Moving the Appliance into Production

After you have tested the appliance sufficiently in your network environment and determined how you want it to work, you’re ready to move it into its permanent home.

To move the appliance into production

  1. Reconfigure the appliance with new address information.

    If the network environment changed when you moved the appliance into production, you must reconfigure the basic network settings and adjust any of the following values if they have changed:

    • IP addresses for the internal and external interfaces
    • Default gateway IP addresses
    • Static routes
    • Default DNS domain and DNS server IP address
  2. Register the appliance with DNS.

    If you haven’t already registered the appliance with your company’s DNS, do this now. This ensures that external users can access your network resources using a fully qualified domain name instead of an IP address. Edit your DNS server’s database to include the fully qualified domain name contained in the appliance’s certificate and any WorkPlace sites.

  3. Obtain a free trusted certificate using Let's Encrypt., this feature is integrated into AMC.

    You may want to obtain a Let’s Encrypt is a certificate authority that is public, free, API-driven, and trusted by browsers/clients.)

    For more information on generating certificates, see Let's Encrypt.

  4. Adjust your firewall policies.

    If you have an Internet-facing firewall, you may need to adjust its policy to open ports required by the appliance. By default, the Web proxy service communicates using port 443/tcp (it uses port 443/tcp for HTTPS and port 80/tcp for HTTP).

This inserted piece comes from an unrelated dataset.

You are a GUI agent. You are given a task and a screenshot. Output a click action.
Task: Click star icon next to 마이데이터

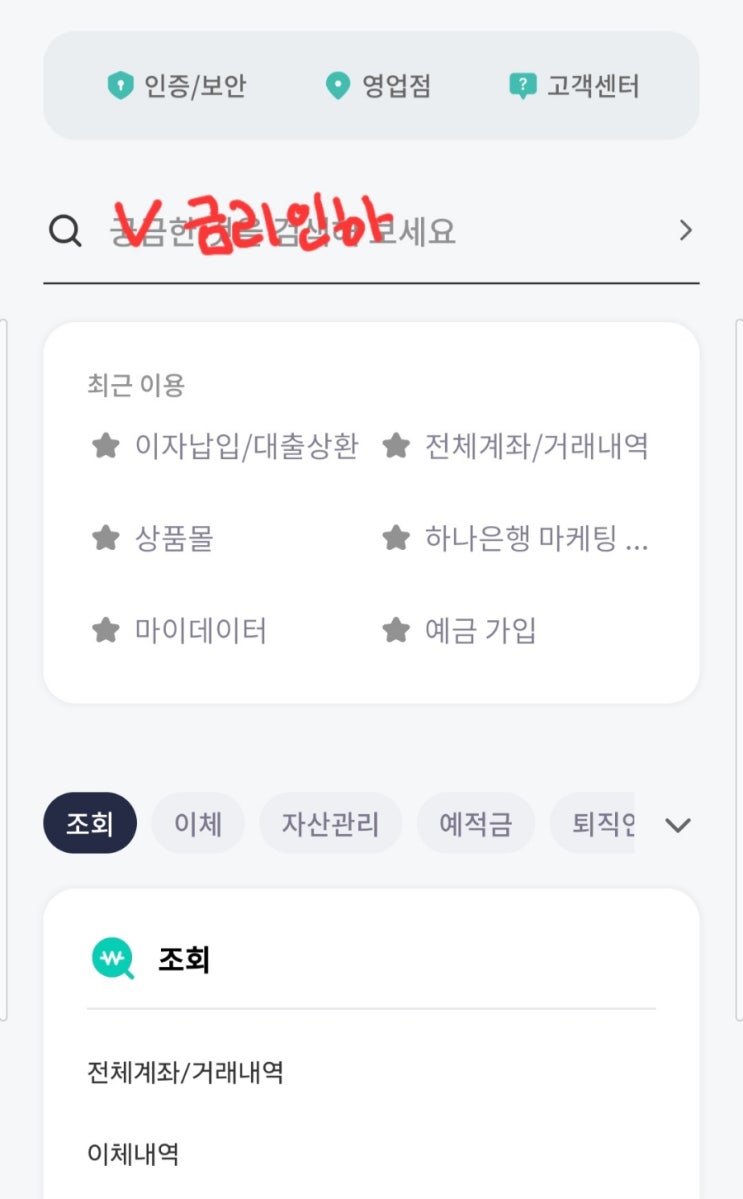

    If you enable ESP encapsulation of tunnel network traffic, you'll need to open port 4500/UDP.

    ESP encapsulation is enabled by default, but the system falls back to the default SSL/TLS if ESP encapsulation cannot be brought up, as when port 4500/UDP is blocked by the firewall.

    If you have a firewall that faces the internal network, you may need to adjust the policy for that firewall to open ports for any back-end applications with which the appliance must communicate (if these ports are not already open). For instance, if you use an LDAP or Microsoft Active Directory server for authentication, you must open port 389/tcp on your internal firewall. For RADIUS, open ports 1645/ucp and 1812/udp.

    If you’re using WorkPlace to access Windows network shares, you must also open internal ports on your internal firewall so that WorkPlace can perform name resolution, make browse requests, and connect to file shares.

    For more information, see Gathering Information.

  5. Create shortcuts and deploy WorkPlace.

    If you use WorkPlace as an interface to Web-based resources and to provide Web-based access to Windows network share and graphical terminal resources, you must create shortcuts (seeWorking with WorkPlace Shortcuts). You should also publish the WorkPlace URLs so your users know how to access resources through your VPN.